WANHEARTNEWS.COM - Menteri Koordinator Politik Hukum dan Keamanan Mahfud MD masih menolak memberi penjelasan lebih rinci mengenai pernyataannya soal perilaku aparat yang menjadi pelindung bagi tambang ilegal. Mahfud enggan menjawab ketika berkali-kali dikonfirmasi mengenai isu tersebut.
Ditemui usai acara Anugerah Keterbukaan Informasi Publik yang digelar Komisi Informasi Pusat (KIP), Mahfud awalnya bersedia menjawab pertanyaan seputar acara. Tapi setelah itu Mahfud langsung pergi berlalu.
Mahfud menolak memberi jawaban dengan mengangkat tangan tanda memberi isyarat, ketika ditanya soal aparat pelindung tambang ilegal ini.
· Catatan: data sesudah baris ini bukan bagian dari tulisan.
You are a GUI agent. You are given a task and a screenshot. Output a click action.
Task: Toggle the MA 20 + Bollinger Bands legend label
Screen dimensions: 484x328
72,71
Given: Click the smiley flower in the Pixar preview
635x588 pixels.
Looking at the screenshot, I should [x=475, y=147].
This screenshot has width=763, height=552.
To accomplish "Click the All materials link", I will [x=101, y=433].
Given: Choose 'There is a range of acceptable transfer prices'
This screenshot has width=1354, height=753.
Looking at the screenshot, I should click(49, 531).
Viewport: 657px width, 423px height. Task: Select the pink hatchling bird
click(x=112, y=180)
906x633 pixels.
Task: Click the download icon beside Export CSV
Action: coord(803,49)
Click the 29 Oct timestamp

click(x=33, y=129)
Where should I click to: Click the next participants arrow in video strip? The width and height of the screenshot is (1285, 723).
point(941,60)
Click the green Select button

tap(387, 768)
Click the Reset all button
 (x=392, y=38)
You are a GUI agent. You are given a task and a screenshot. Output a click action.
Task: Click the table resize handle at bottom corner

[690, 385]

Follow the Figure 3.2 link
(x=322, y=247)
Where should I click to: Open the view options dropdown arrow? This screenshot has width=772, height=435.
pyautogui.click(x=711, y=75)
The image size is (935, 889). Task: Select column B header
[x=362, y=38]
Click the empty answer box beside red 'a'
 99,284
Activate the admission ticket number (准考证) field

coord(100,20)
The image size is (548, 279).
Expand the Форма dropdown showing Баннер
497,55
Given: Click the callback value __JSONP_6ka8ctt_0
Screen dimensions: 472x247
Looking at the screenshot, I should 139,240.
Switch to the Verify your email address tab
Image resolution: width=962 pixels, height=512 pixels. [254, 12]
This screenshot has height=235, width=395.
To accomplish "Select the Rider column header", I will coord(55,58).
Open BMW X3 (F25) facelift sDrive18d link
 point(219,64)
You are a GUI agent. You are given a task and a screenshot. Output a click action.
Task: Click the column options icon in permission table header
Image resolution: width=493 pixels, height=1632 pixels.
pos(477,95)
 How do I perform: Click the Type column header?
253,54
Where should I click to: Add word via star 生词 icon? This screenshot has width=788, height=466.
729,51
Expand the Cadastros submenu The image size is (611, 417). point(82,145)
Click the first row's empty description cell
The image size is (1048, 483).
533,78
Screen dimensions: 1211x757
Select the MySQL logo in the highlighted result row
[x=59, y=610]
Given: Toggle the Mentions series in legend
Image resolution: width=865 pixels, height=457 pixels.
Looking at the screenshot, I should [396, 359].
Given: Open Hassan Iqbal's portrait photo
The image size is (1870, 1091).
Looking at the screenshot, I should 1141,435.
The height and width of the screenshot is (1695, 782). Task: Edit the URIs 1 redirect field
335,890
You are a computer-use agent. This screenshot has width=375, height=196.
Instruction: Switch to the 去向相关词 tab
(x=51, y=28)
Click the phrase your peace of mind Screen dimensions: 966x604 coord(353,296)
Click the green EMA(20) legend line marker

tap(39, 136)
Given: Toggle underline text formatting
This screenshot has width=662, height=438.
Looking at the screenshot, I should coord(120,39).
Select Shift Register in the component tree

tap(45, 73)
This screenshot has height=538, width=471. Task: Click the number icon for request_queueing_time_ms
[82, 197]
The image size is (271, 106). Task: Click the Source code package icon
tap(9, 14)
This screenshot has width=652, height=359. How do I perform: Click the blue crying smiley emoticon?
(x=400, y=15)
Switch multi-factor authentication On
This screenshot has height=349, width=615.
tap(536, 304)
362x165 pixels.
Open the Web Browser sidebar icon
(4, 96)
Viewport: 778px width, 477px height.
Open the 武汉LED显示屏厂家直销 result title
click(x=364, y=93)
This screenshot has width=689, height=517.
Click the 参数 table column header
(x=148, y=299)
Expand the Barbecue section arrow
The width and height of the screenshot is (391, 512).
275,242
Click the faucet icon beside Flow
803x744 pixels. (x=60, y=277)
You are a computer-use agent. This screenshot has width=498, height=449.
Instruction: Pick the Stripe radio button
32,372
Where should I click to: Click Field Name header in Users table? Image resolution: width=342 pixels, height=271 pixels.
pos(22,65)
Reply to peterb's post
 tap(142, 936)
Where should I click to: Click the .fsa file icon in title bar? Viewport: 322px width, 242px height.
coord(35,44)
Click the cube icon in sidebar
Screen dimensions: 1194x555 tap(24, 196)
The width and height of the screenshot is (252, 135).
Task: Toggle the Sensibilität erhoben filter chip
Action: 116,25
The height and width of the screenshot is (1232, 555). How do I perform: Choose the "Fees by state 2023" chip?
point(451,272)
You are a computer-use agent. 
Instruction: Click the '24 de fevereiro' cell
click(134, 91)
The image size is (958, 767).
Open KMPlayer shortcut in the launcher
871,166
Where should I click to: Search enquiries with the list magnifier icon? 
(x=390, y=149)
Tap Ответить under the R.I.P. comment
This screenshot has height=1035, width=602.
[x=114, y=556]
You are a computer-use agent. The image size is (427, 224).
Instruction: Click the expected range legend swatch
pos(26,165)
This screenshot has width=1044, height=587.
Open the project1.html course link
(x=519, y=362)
Pertanyaan yang sama kembali dilontarkan, tapi Mahfud memilih menjawab seadanya.
"Tidak ada" kata dia saat ditemui di daerah Gading Serpong, Kabupaten Tangerang, Banten, Rabu, 14 Desember 2022.
Sementara dalam acara Anugerah Keterbukaan Informasi Publik itu, Mahfud berpidato soal keterbukaan informasi. Ia mendorong akses informasi untuk mendukung keterbukaan informasi publik karena merupakan ciri dari sistem pemerintahan yang demokratis.
"Hak informasi harus diberikan ke setiap orang," kata dia. Ia pun menyerukan kepada badan publik bahwa menyembunyikan informasi publik yang harus dibuka tidak akan menguntungkan karena media sosial sekarang bisa sangat cepat menemukan fakta. "Lebih baik terbuka sedari awal," kata dia.
Beking Aparat
Sebelum Mahfud Md menyebut soal beking tambang dalam Rapat Kerja Nasional (Rakernas) Satgas Saber Pungli di Jakarta, Selasa kemarin, 13 Desember 2022. Dia menyatakan aparat sulit mengungkap kasus tambang ilegal karena adanya unsur senioritas.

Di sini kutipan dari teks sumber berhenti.